L’aumônier souhaite aller voir un patient à qui il a déjà rendu visite la veille. Un cas particulier: ce septuagénaire est physiquement en bonne santé. Mais il souffre d’un état de confusion aiguë. Jörg Büchel frappe et entre dans la chambre. L’homme est assis à table, un cahier de mots croisés devant lui. Il est désespéré, il veut en finir. «Vous voulez mourir, mais ça ne suffit pas», glisse calmement l’aumônier. Le patient se prend la tête entre ses mains: «Tout est si confus. Je ne mérite pas ça.» L’homme raconte tout ce qu’il a accompli, l’importance de son travail, le modèle de sa voiture. Il parle de sa réussite matérielle. Jörg Büchel l’interrompt: «Mais le plus important, c’est votre femme!» L’homme s’anime: «Oh oui, elle est formidable.» La conversation se poursuit. Comment se manifestent les états de confusion? Ne préférerait-il pas se promener à l’extérieur? Pourquoi ne peut-il pas rester chez lui? Il y a beaucoup d’informations, mais l’aumônier parvient à garder le fil. La question du diagnostic n’est pas abordée. Le téléphone sonne. «C’est ma fille, glisse le patient. Merci d’être passé!»

Rendez-vous visite à certains patients sur le long terme?
Souvent, une seule visite suffit. Nous sommes là avant que les proches ne soient mobilisés et se rendent à l’hôpital. Mais si besoin est, nous restons en contact. Actuellement, je rends souvent visite à une patiente. Elle vient de l’est de l’Ukraine, où elle a été blessée. À travers les médias, elle apprend que sa ville natale est bombardée. C’est terrible. Elle se demande où elle ira après.

Comment gérez-vous le fait d’entendre autant de souffrance jour après jour?
Ce sont les soucis des autres, pas les miens. Quand je suis moi-même concerné par des problèmes, je souffre aussi. Je peux faire preuve d’empathie avec les autres, mais je ne peux pas emporter leur souffrance. Je dois être à nouveau libre pour le prochain patient. En outre, j’ai le don de l’oubli. (rires)

Quand atteignez-vous vos limites?
Lorsque des jeunes commettent des tentatives de suicide. J’ai pris en charge deux personnes qui se sont jetées sous un train et ont perdu leurs deux jambes. Ou lorsque des enfants sont victimes d’accidents. Cela me touche de près. Il n’y a pas de mots pour décrire la douleur d’un parent. Faire face à cette souffrance est épuisant.

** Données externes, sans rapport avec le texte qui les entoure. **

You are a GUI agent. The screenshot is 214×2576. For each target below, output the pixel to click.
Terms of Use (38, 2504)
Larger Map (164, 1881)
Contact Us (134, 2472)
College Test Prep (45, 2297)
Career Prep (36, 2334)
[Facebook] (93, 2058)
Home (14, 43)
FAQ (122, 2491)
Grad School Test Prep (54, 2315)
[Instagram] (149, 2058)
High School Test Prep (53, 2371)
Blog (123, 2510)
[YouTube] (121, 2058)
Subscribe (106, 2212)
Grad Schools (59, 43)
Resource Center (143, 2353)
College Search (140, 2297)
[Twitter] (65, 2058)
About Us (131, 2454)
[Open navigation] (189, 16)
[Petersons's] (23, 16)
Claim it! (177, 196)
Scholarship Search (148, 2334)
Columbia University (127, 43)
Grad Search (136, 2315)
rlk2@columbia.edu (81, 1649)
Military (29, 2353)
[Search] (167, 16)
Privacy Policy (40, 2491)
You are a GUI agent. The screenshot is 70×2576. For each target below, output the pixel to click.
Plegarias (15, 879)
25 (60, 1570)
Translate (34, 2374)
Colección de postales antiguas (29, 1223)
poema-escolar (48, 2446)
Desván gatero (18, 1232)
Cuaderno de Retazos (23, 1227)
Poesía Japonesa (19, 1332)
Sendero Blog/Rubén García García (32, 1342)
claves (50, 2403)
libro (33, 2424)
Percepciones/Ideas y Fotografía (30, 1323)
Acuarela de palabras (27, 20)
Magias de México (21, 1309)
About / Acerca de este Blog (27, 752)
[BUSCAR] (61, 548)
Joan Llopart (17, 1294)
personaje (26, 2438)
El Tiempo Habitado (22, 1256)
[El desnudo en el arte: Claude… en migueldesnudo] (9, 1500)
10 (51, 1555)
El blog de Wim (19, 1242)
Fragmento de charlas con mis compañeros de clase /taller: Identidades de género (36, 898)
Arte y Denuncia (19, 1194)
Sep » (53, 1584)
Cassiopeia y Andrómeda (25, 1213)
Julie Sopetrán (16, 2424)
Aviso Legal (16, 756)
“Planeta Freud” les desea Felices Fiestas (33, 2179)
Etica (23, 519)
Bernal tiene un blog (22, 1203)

Jörg Büchel est sans cesse arrêté dans les couloirs de l’institution. On comprend mieux pourquoi un aumônier ne prend jamais de rendez-vous. Un homme l’aborde. Il a des pansements sur le dos de la main. Il a eu une infection, mais aujourd’hui, il peut enfin rentrer chez lui. L’aumônier et le patient se sont vus pour la première fois la semaine dernière lors d’une cérémonie commémorative pour les parents dont l’enfant s’est suicidé. L’aumônier menait l’office. L’autre était présent pour rendre hommage à son fils de 16 ans, qui s’est ôté la vie. Aujourd’hui, ils échangent, debout. Les médecins, le personnel soignant et les patients défilent. Jörg Büchel prend le temps d’écouter ce père éploré. Il n’a jamais l’air pressé. Lorsque les mots se sont taris, il remercie son interlocuteur avant de s’éloigner.

Vous êtes confronté jours après jours à des sujets difficiles, cela semble intense. Pourquoi êtes-vous devenu aumônier?
Je ne sais rien faire d’autre (rires). J’avais beaucoup de problèmes quand j’étais jeune. J’ai dû faire de l’introspection. Le monde intérieur de l’homme, c’est mon monde. Il y a beaucoup de richesse – et aussi beaucoup de souffrance. Je n’ai jamais aspiré à des choses matérielles, je ne peux même pas conduire une voiture. Cela ne m’intéresse tout simplement pas. J’aime aller là où c’est personnel, là où ça fait mal et là où il peut y avoir du changement.

L’aumônier retourne chercher Rita. La senior rayonne lorsqu’elle l’aperçoit: «C’est super que tu viennes me chercher!» Rita s’accroche à nouveau à son bras. Tranquillement, le couple se dirige vers la sortie.